» Written instruction A
Reproduce the passage on Anglo-Saxon society word for word, starting at "Historians like Edward" and ending at "on this subject.".

» Passage provided
## START
Historians like Edward Freeman, John Green, John Kemble, and even Henry Adams joined Bishop Stubbs in his conviction that the Anglo-Saxons had enjoyed a democratic society. Henry Adams was deeply interested in “the primitive popular assembly, parliament, law-court and army in one; which embraced every free man, rich or poor.” He noted how “among all German races, none have clung with sturdier independence or more tenacious conservatism to their ancient customs and liberties, than the great Saxon confederation.” Tacitus remained a largely unquestioned source. A nonfeudal land tenure and the elective German kingship were carried from the Saxon woods to England to bless that island until the arrival of the Normans. Late-nineteenth-century scholars had relatively few doubts on this subject.
Carl Stephenson has commented that to accept the nineteenth-century interpretation of Anglo-Saxon society, a historian had “first to read into comparatively late sources a meaning which they never had and then apply that misinterpretation to an imaginary society of a thousand years earlier.” Tacitus has received a closer examination today. Scholars now agree that the Germania depicted a warrior peasant far different from that claimed by the whig historians. Tacitus described the German people as dominated by a class of warriors who saw agriculture as degrading for them personally and lived off the produce of the lower peasants. Tacitus may have found the Germans a happy contrast to contemporary Rome, but Saxon society was certainly not the democratic one envisaged by Jefferson and the whigs. As a society, in fact, the Saxon was less agrarian than military, and the personal tie which bound peasant to lord involved the performance of a customary service nearly as rigid as that brought in by the Normans. On the credit side for the whigs, it must be emphasized that there was no professional class of knights sustained by military benefices in pre-Conquest England.
## END
» Written instruction B
Switch "toolbar" to "tool bar" in the rows, starting at the line that contains "This screenshot has width=504, height=443." and ending at the last of the rows. Output only those lines, with everything else unchanged.

» Dataset rows
## START
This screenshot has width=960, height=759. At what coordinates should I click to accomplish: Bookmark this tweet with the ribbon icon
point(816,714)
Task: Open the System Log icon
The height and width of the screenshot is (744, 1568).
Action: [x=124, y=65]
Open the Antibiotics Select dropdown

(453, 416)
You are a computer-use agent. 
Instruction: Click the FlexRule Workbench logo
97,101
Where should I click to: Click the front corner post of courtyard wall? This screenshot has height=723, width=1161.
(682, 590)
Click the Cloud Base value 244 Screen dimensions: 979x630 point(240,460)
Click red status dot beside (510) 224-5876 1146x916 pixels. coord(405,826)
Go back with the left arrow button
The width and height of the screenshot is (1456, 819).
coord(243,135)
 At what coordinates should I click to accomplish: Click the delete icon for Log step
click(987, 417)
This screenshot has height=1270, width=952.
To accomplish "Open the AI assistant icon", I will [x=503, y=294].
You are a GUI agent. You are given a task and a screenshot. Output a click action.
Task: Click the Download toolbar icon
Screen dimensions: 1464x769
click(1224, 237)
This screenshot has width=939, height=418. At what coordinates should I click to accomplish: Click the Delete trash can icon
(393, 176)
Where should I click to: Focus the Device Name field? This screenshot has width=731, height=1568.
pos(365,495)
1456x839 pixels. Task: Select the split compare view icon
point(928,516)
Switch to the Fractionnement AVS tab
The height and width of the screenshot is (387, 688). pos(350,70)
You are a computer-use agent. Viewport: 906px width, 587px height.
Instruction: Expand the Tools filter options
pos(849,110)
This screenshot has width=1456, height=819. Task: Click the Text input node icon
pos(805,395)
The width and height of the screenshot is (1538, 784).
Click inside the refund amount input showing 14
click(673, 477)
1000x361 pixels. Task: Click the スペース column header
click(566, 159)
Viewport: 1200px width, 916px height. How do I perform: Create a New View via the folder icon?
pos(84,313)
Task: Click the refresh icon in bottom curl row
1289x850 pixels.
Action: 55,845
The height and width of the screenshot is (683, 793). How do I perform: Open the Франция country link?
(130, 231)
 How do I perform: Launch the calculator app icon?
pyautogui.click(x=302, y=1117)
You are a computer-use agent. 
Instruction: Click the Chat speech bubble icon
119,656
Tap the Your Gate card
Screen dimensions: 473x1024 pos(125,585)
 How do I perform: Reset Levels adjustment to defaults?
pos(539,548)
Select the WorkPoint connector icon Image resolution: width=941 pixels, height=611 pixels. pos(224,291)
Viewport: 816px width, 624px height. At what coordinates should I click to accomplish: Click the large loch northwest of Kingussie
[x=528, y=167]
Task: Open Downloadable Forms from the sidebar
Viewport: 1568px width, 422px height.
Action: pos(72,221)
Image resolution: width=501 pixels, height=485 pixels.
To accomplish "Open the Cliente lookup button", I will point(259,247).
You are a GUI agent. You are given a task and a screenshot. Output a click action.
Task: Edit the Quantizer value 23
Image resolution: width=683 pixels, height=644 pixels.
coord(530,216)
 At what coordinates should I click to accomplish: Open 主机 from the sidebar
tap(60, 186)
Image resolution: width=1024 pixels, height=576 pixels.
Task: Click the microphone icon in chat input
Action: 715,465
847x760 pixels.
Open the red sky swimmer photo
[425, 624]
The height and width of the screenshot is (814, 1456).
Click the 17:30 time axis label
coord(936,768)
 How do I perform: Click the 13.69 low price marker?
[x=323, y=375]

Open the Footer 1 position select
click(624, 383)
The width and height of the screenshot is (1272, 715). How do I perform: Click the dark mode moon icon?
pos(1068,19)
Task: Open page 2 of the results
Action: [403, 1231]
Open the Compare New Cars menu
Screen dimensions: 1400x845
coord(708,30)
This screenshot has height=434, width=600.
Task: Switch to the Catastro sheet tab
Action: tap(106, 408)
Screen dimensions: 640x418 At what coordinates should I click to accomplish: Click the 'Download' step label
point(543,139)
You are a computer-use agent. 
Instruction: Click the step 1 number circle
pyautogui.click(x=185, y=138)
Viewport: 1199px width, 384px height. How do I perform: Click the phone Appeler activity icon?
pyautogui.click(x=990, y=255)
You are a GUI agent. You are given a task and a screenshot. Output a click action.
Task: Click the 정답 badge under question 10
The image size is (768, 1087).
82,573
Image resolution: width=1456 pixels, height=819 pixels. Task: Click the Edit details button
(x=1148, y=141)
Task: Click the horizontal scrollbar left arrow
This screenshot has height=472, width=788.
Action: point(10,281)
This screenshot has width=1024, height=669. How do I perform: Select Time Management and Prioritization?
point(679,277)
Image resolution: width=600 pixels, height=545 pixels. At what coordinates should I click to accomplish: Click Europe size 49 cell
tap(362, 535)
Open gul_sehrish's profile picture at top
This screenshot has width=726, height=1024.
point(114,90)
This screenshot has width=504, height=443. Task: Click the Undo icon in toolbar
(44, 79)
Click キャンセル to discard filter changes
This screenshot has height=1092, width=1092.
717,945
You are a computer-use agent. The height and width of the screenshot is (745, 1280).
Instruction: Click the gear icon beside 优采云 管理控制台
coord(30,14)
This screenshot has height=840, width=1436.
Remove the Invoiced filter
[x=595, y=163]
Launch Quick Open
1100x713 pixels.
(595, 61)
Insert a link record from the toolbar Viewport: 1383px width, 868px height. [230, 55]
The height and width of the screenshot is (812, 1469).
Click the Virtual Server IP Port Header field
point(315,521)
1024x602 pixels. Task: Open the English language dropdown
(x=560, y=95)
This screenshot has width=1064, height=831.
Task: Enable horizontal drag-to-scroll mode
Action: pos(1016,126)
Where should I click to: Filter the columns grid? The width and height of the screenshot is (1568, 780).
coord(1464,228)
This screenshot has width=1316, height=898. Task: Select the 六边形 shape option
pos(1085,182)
## END
» Correct answer A
Historians like Edward Freeman, John Green, John Kemble, and even Henry Adams joined Bishop Stubbs in his conviction that the Anglo-Saxons had enjoyed a democratic society. Henry Adams was deeply interested in “the primitive popular assembly, parliament, law-court and army in one; which embraced every free man, rich or poor.” He noted how “among all German races, none have clung with sturdier independence or more tenacious conservatism to their ancient customs and liberties, than the great Saxon confederation.” Tacitus remained a largely unquestioned source. A nonfeudal land tenure and the elective German kingship were carried from the Saxon woods to England to bless that island until the arrival of the Normans. Late-nineteenth-century scholars had relatively few doubts on this subject.

» Correct answer B
This screenshot has width=504, height=443. Task: Click the Undo icon in tool bar
(44, 79)
Click キャンセル to discard filter changes
This screenshot has height=1092, width=1092.
717,945
You are a computer-use agent. The height and width of the screenshot is (745, 1280).
Instruction: Click the gear icon beside 优采云 管理控制台
coord(30,14)
This screenshot has height=840, width=1436.
Remove the Invoiced filter
[x=595, y=163]
Launch Quick Open
1100x713 pixels.
(595, 61)
Insert a link record from the tool bar Viewport: 1383px width, 868px height. [230, 55]
The height and width of the screenshot is (812, 1469).
Click the Virtual Server IP Port Header field
point(315,521)
1024x602 pixels. Task: Open the English language dropdown
(x=560, y=95)
This screenshot has width=1064, height=831.
Task: Enable horizontal drag-to-scroll mode
Action: pos(1016,126)
Where should I click to: Filter the columns grid? The width and height of the screenshot is (1568, 780).
coord(1464,228)
This screenshot has width=1316, height=898. Task: Select the 六边形 shape option
pos(1085,182)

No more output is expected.